**Exercise:** A single stretch of the material below is to be transcribed exactly, starting at the line with "Instruction: Click the" and ending after the line with "Toggle proportional editing".
^^^^^^^^^^^^^^^^
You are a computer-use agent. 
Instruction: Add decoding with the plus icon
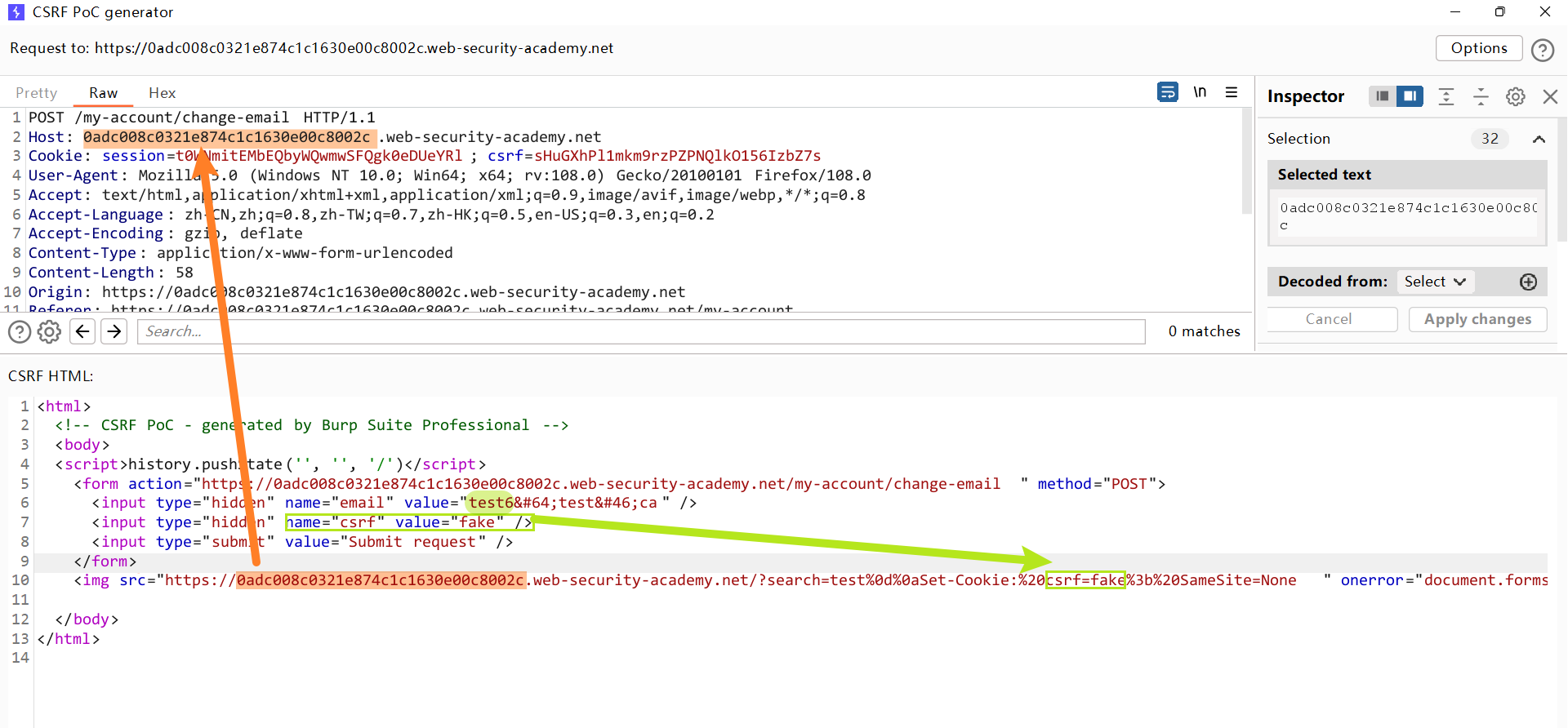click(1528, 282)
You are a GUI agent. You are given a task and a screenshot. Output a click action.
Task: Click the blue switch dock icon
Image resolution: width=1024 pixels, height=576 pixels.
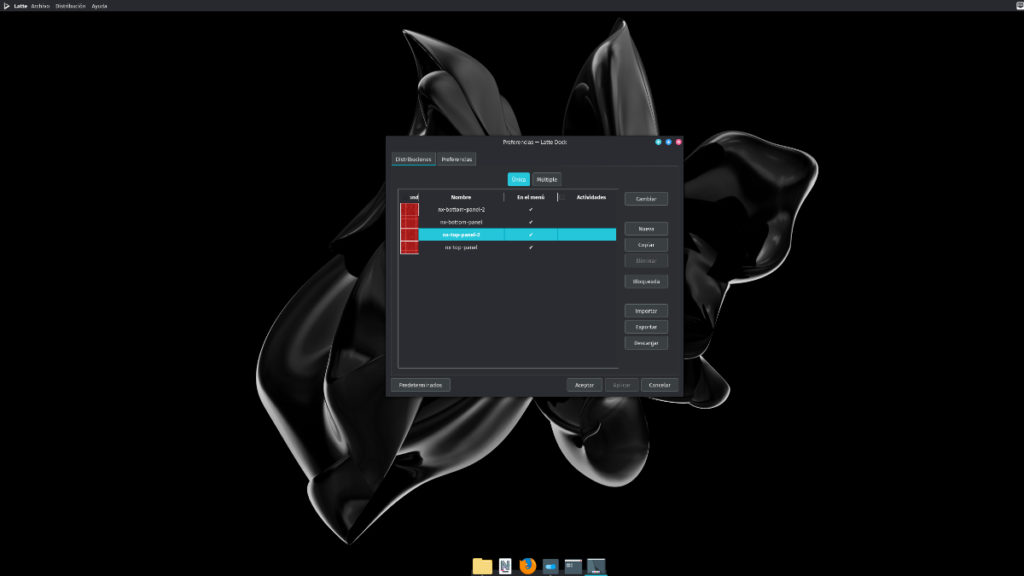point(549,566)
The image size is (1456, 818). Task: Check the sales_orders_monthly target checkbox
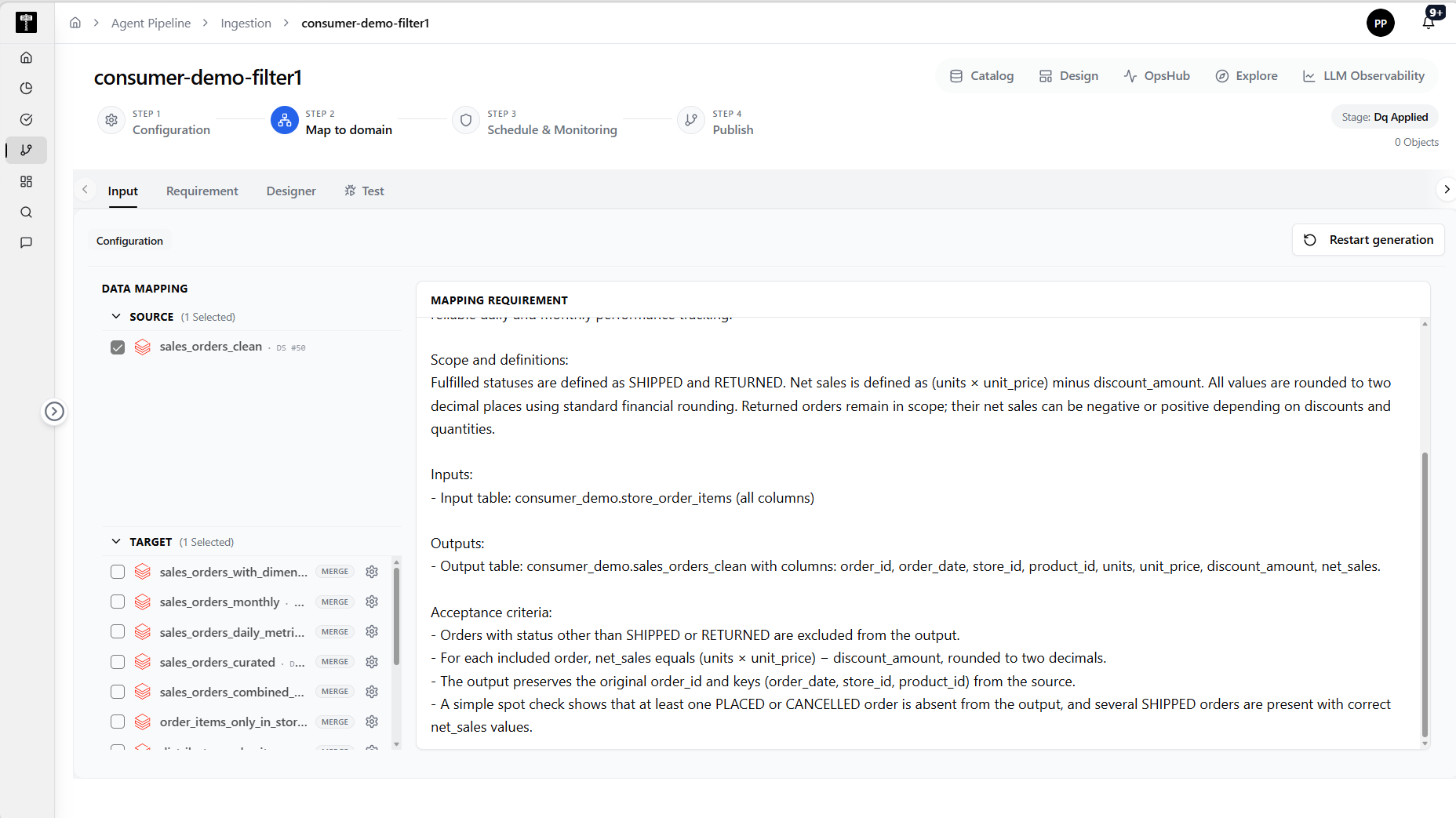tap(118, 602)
^^^^^^^^^^^^^^^^
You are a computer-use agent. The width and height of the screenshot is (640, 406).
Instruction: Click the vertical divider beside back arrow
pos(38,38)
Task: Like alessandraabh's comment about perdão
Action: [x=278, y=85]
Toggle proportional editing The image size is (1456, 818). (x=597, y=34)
^^^^^^^^^^^^^^^^
**Answer section:**
Instruction: Click the vertical divider beside back arrow
pos(38,38)
Task: Like alessandraabh's comment about perdão
Action: [x=278, y=85]
Toggle proportional editing The image size is (1456, 818). (x=597, y=34)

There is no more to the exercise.